─── DATA FOR THIS EXERCISE

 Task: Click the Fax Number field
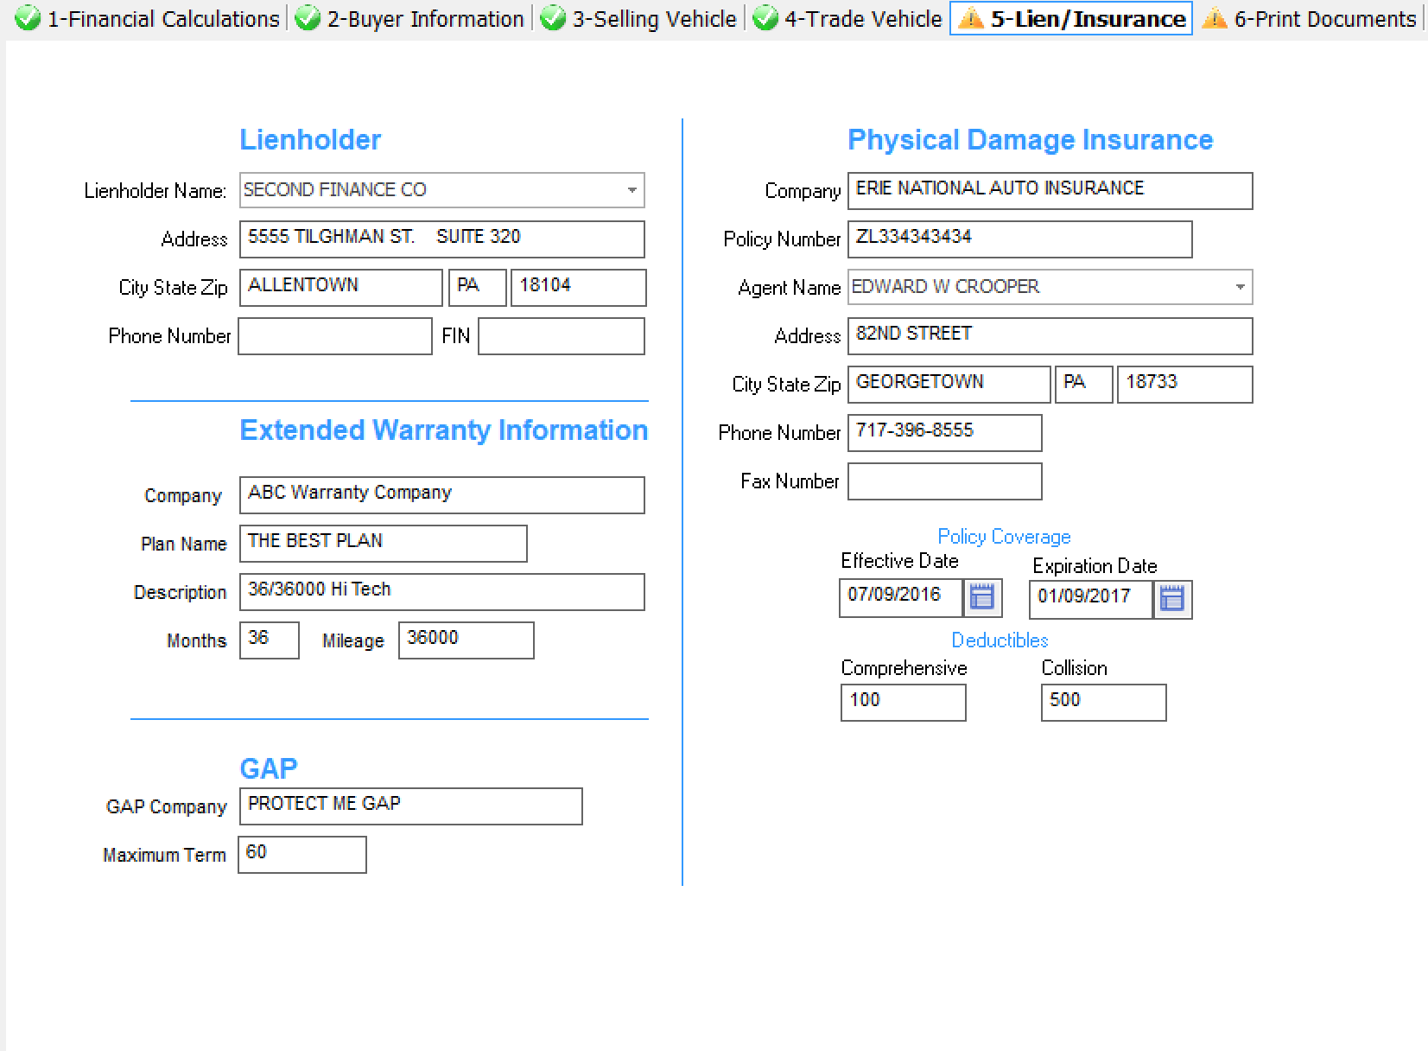tap(944, 481)
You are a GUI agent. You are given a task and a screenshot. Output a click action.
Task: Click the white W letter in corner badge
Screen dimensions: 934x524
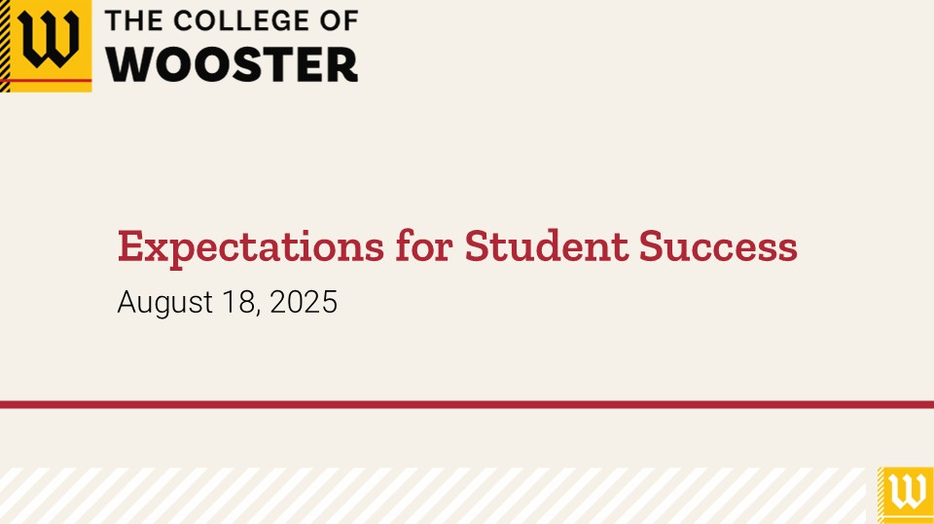tap(909, 492)
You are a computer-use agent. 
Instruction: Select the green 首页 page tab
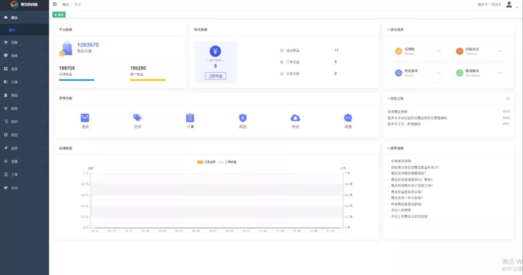pos(59,15)
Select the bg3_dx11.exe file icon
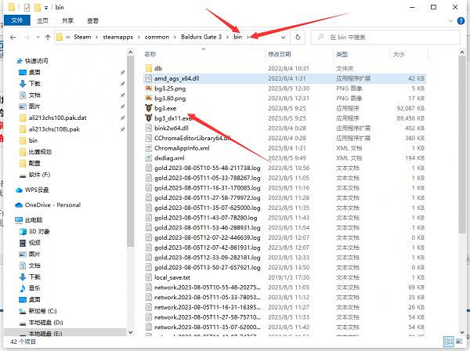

──────

### WHAT TO WORK ON
Please rewrite the lines above as a numbered list, skipping any blank lines and omitting the pictures.

### ANSWER IN FULL
1.  Task: Click the Fax Number field
2. tap(944, 481)
3. You are a GUI agent. You are given a task and a screenshot. Output a click action.
4. Task: Click the white W letter in corner badge
5. Screen dimensions: 934x524
6. tap(909, 492)
7. You are a computer-use agent. 
8. Instruction: Select the green 首页 page tab
9. pos(59,15)
10. Select the bg3_dx11.exe file icon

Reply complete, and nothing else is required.